Inflation has already peaked, but it’s going to remain above pre-Covid levels in 2023, said David Mann, chief economist for Asia-Pacific, Middle East and Africa on the Mastercard Economics Institute.
“Inflation has seen its peak this 12 months, but it’s going to still be above what we had been used to pre-pandemic next 12 months,” Mann told CNBC’s “Squawk Box Asia” on Friday.
It’ll take a number of years to return to 2019 levels, he said.
“We do expect that we return down within the direction of where we were back in 2019 where we were still debating what number of countries needed negative rates of interest.”
Central banks all over the world have been climbing rates of interest as recently as November in response to high inflation.
They include central banks from the Group of 10 countries — equivalent to the U.S. Federal Reserve, the Bank of England and the Reserve Bank of Australia — as well those of emerging markets, equivalent to Indonesia, Thailand, Malaysia and the Philippines, Reuters reported.
The Fed will hold its December policy meeting this week, where it is predicted to hike rates of interest by 50 basis points. The central bank has raised rates by 375 basis points thus far this 12 months.
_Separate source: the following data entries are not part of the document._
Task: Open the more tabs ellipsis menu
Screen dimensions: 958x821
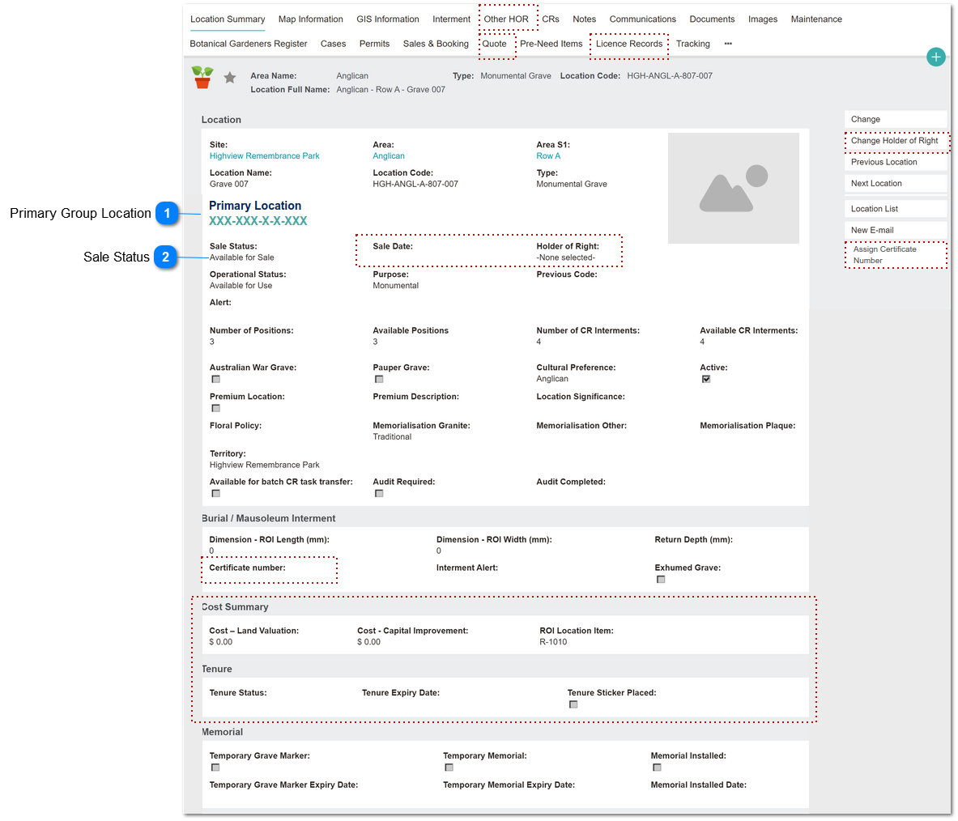Action: (728, 44)
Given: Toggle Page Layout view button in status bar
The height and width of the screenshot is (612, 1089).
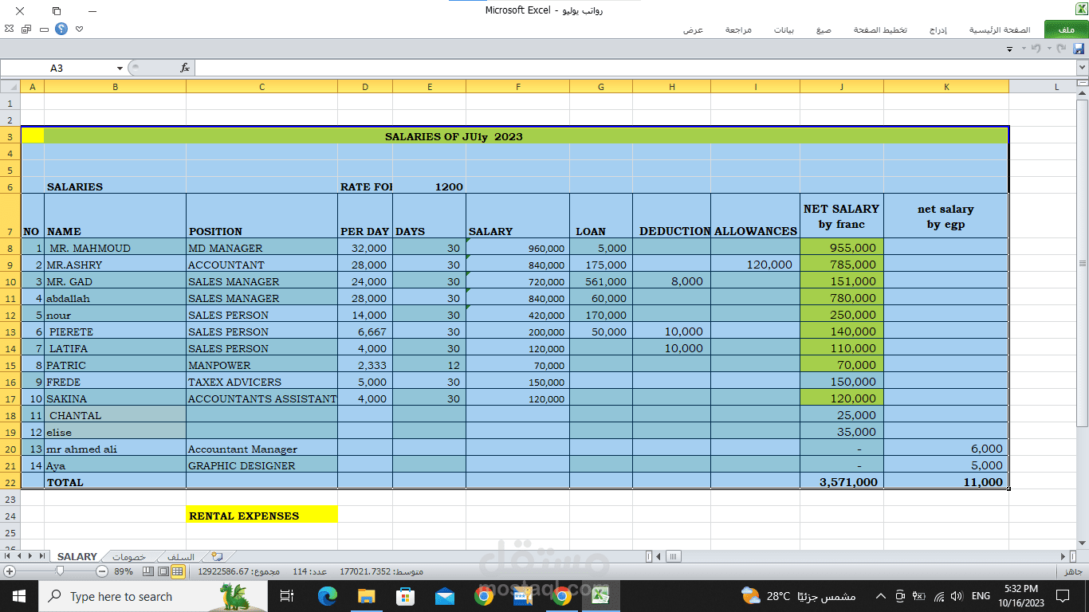Looking at the screenshot, I should click(163, 571).
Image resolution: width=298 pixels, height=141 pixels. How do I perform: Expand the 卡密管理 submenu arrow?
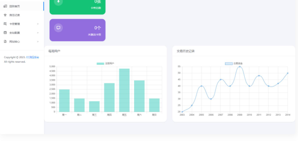(x=38, y=24)
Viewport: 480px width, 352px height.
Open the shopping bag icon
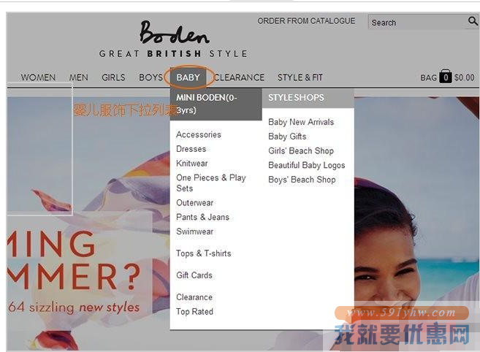[445, 77]
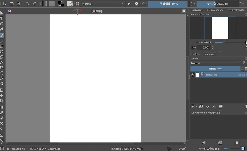Open the brush preset chooser grid icon
The image size is (247, 151).
77,4
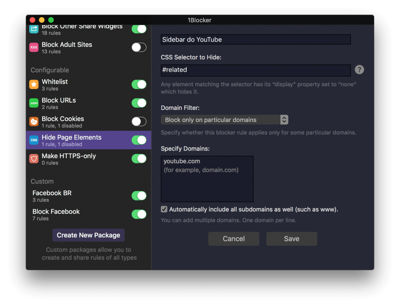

“Inflation has turn into that big challenge. It has been spiking and staying very high,” Mann said. But he warned that it could be dangerous if central banks find yourself climbing rates greater than they should.
“The challenge is if you happen to’ve lost orientation of where the sky and the bottom is, you are not quite sure where it’s worthwhile to find yourself,” Mann said.
It will be a “serious scenario” if central banks “find yourself going barely too far after which have to reverse relatively quickly,” he added.
Despite high inflation, Mann said, U.S. consumers are still willing to interact in discretionary spending in areas equivalent to travel.
Travel recovery within the U.S. is powerful and persons are still selecting to spend on experiences moderately than material goods, Mann said.
And so they are being frugal about their spending on necessities with a purpose to have the opportunity to afford non-essentials, he added.
“There’s something at the back of people’s minds that worries them that regardless that it isn’t very likely, it’s still possible that those [Covid] restrictions [will] come back,” he said.